Synthesis and In Vitro Analysis of Dual-Functionalized Mesoporous Silica Nanoparticles for Targeted Theranosis of ER(+) Breast Cancer

Abstract

Mesoporous silica nanoparticles have been extensively utilized for targeted drug delivery; the drugs are encapsulated in the pores, while the surface can be modified to make the nanoparticles target-specific. The work presented here focuses on the development of multifunctional theranostic mesoporous silica nanoparticles with estrogen receptor-positive [ER(+)] breast cancer as the target. The surface of the nanoparticles was dually functionalized to make the nanoparticles target-specific using an estradiol derivative via a facile click reaction and to attach a ^99mTc complexing agent (DTPA) for SPECT imaging.
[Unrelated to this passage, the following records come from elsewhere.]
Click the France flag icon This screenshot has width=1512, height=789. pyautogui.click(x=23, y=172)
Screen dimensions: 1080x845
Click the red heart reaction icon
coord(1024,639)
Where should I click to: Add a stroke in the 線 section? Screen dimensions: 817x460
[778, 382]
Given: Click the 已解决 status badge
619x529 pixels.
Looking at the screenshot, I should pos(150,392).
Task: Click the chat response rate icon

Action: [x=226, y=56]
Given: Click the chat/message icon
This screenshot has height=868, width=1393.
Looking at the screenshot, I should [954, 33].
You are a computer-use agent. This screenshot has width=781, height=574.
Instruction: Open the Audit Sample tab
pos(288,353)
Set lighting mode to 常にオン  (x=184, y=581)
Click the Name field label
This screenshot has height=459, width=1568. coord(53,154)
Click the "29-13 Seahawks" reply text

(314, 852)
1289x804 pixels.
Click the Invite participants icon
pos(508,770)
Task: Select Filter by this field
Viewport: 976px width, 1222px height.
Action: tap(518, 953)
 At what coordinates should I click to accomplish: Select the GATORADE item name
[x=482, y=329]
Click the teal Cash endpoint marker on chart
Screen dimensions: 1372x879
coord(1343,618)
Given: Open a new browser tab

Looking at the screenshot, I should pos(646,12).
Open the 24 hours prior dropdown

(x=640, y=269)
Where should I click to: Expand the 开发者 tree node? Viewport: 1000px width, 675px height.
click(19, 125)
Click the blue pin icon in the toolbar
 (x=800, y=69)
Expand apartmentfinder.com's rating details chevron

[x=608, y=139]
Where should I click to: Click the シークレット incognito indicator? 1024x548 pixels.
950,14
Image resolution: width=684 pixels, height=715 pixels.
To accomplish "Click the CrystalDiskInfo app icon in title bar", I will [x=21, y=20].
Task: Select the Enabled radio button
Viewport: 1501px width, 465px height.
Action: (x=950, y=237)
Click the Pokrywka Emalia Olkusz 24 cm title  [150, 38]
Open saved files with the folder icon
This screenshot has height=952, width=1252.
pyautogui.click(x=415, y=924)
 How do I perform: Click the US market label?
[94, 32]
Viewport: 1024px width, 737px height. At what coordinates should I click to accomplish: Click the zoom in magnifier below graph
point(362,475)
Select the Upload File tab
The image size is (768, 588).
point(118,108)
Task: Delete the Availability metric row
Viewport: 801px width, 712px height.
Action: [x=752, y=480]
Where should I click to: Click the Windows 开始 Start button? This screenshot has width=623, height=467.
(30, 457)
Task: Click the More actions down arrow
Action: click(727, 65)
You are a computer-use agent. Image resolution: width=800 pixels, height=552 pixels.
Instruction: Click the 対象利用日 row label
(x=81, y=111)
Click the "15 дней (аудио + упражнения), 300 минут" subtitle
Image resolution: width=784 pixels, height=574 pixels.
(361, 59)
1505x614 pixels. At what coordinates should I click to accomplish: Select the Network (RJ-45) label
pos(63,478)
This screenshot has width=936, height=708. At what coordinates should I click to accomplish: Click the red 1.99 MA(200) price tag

The size of the spherical nanoparticles was 80–110 nm, and the nanosystem was subjected to various physicochemical analysis techniques. Mesoporous nanoparticles were loaded with tamoxifen, an FDA-approved ER antagonist. Drug release at pH 5.8 was much more rapid than at physiological pH 7.4, a beneficial characteristic for controlled drug delivery at the tumor site. Cellular internalization and competitive binding studies indicated estradiol-mediated preferential uptake by MCF-7 cells. The nanocarrier exhibited good antiproliferative activity towards the ER(+) MCF 7 cells with a 92% decline in cellular viability in 48 h, whereas the cellular viability of the estrogen receptor-negative [ER(−)] MDA-MB-231 cells remained > 60%. Thus, our results suggest a high theranostic potential of MSN-Est for breast cancer management.